Während Lehrerverbände die neuen Sprachregeln für Schulen, Hochschulen und Behörden in Bayern begrüßen, sprechen Grünen-Politiker von "Kulturkampf" und rufen indirekt zum Boykott auf.

Von René Hofmann

Der Erlass zum Genderverbot der bayerischen Staatsregierung hat gemischte Reaktionen hervorgerufen. "Nicht weniger, sondern mehr Vielfalt wäre ein wichtiges Zeichen in Bayern", kritisiert der Queer-Beauftragte des Bayerischen Jugendrings (BJR), Patrick Wolf.

Beschäftigte in staatlichen Behörden sowie Lehrpersonal an Schulen und Universitäten in Bayern dürfen künftig nicht mehr mit Sonderzeichen gendern. Dafür wird die allgemeine Geschäftsordnung (AGO) für Behörden geändert. Das hat das Kabinett von Ministerpräsident Markus Söder (CSU) am Dienstag beschlossen.

Am selben Tag stellte der BJR eine Studie mit dem Namen "HAY" (How are you?) vor. Diese zeige, so Patrick Wolf, dass LSBTIQA*-Personen in nahezu allen Lebensbereichen in hohem Maß von Diskriminierungs- und Gewalterfahrungen betroffen seien. "Daher wäre ein sensiblerer und aktueller Umgang mit unserer deutschen Sprache umso wichtiger", sagte er dem Evangelischen Pressedienst.

Der Deutsche Lehrerverband begrüßte das Verbot hingegen. Im gesamten amtlichen Sprachgebrauch gehe es immer auch darum, deutlich zu machen, dass alle Menschen gemeint seien und nicht nur einzelne Gruppen, sagte Verbandspräsident Stefan Düll der Deutschen Presse-Agentur: "Missverständliche Formulierungen sind daher grundsätzlich zu vermeiden. Es geht um respektvolle Formulierungen, die damit auch gendersensibel sind, ohne es als solche zu markieren. Auch das Sternchen kann schließlich ausgrenzend verstanden werden."

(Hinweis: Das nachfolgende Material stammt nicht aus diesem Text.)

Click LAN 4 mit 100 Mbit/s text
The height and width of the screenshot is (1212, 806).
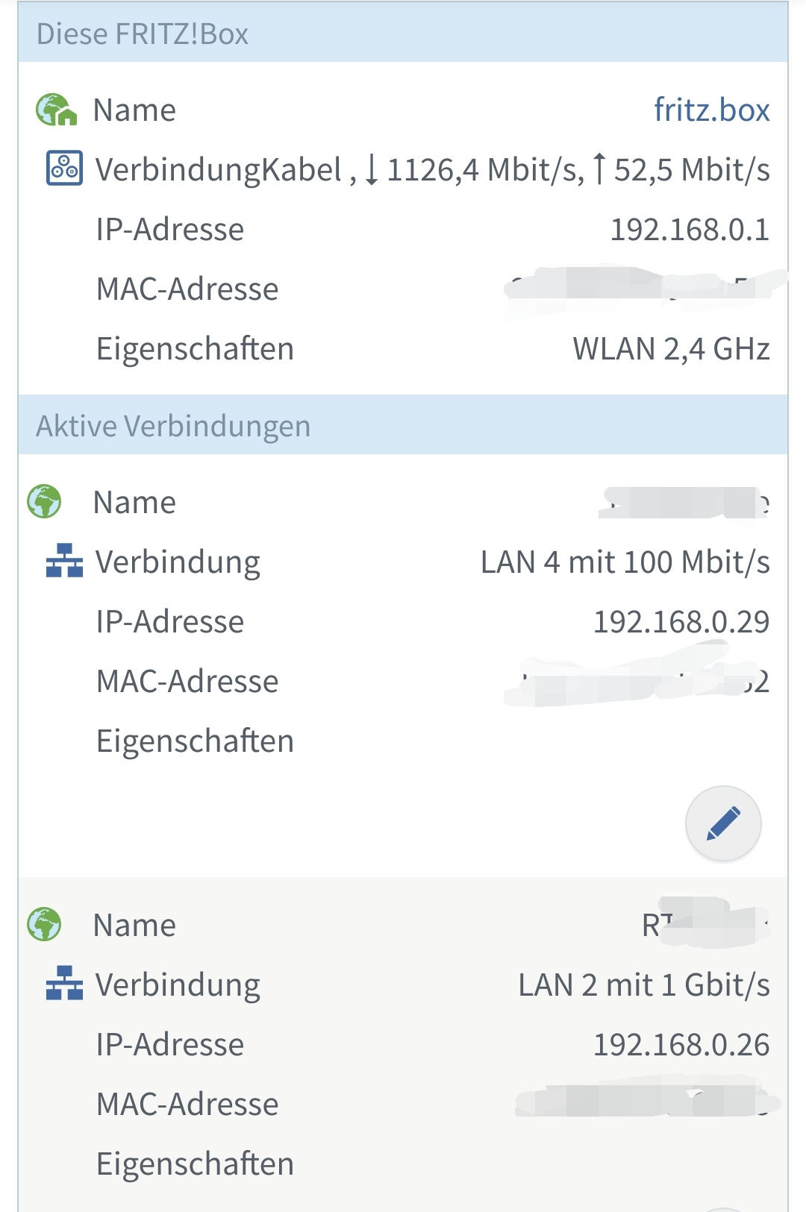coord(625,562)
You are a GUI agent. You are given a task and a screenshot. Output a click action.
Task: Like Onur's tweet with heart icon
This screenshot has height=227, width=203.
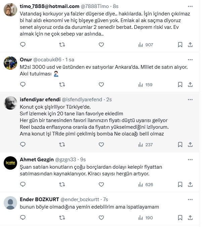[102, 85]
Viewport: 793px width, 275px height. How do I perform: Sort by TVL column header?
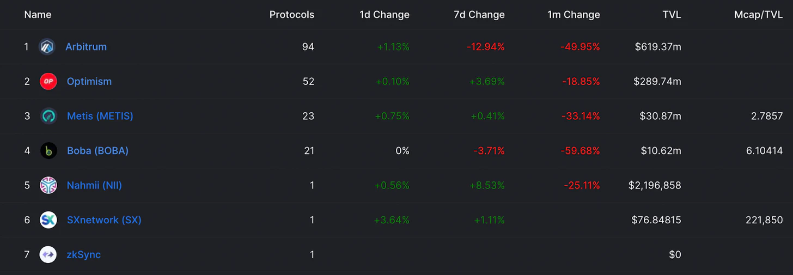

Die Bundesschülerkonferenz, die ständige Konferenz der Landesschülervertretungen der Länder, verurteilt den Kabinettsbeschluss: Sprache sei sehr persönlich, "wie ich mich ausdrücke, wie ich schreibe, wie ich spreche: Das sollte jeder für sich selbst entscheiden", heißt es in einer entsprechenden Stellungnahme. Die bayerische Sektion, der Landesschülerrat Bayern, teilte auf X (ehemals Twitter) mit: "Wie Diskursräume in einer Gesellschaft offengehalten werden durch ein allgemeines Genderverbot ist uns schleierhaft. Der bayerische LSR stellt sich gesammelt gegen das beschlossene #Genderverbot der bayerischen Regierung."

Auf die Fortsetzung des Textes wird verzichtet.